#### Text

The COTC table answers: at this combined income, with this many children of these ages, what does it cost to raise them per year? There are 3 separate tables — all children 0-12, all children 13+, and mixed ages — because older children cost more. Rates climb through 5 income bands and then cap at a combined income of A$232,843 (2.5× annualised MTAWE, A$93,137) — above that, the COTC figure stops rising, even if income keeps climbing.

Example: at A$57,908 combined income, 1 child aged 0-12, the COTC is A$9,618/year. At a much higher, capped combined income of A$282,908 with 3 children of mixed ages, the COTC is capped at A$61,005/year (A$20,335 per child) — it would be higher without the cap. For 4 or more children in one case, the table still only goes up to "3 or more children": the total COTC from that row is divided by the actual number of children to get a cost per child.

Care % vs cost % — why 50/50 custody usually isn't $0

This is the single most common misunderstanding about Australian child support. A parent's care percentage (nights per year) doesn't translate 1-for-1 into a cost percentage — it goes through the Care and Cost table, which has flat bands (0%, 24%, 50%, 76%, 100%) and two sliding bands (35-47% and 53-65% care, where cost % increases 2 percentage points for every 1 point of care above the band's floor).

########

Requests
1. In the child support text, at what combined income does the COTC figure stop rising?
2. Please copy out everything from "This is the" down to "the band's floor)." in the child support text, word for word.

#### Data section

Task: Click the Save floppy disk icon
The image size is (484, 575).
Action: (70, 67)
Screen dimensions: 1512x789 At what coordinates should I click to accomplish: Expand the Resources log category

########

Solutions in order
1. A$232,843

2.
This is the single most common misunderstanding about Australian child support. A parent's care percentage (nights per year) doesn't translate 1-for-1 into a cost percentage — it goes through the Care and Cost table, which has flat bands (0%, 24%, 50%, 76%, 100%) and two sliding bands (35-47% and 53-65% care, where cost % increases 2 percentage points for every 1 point of care above the band's floor).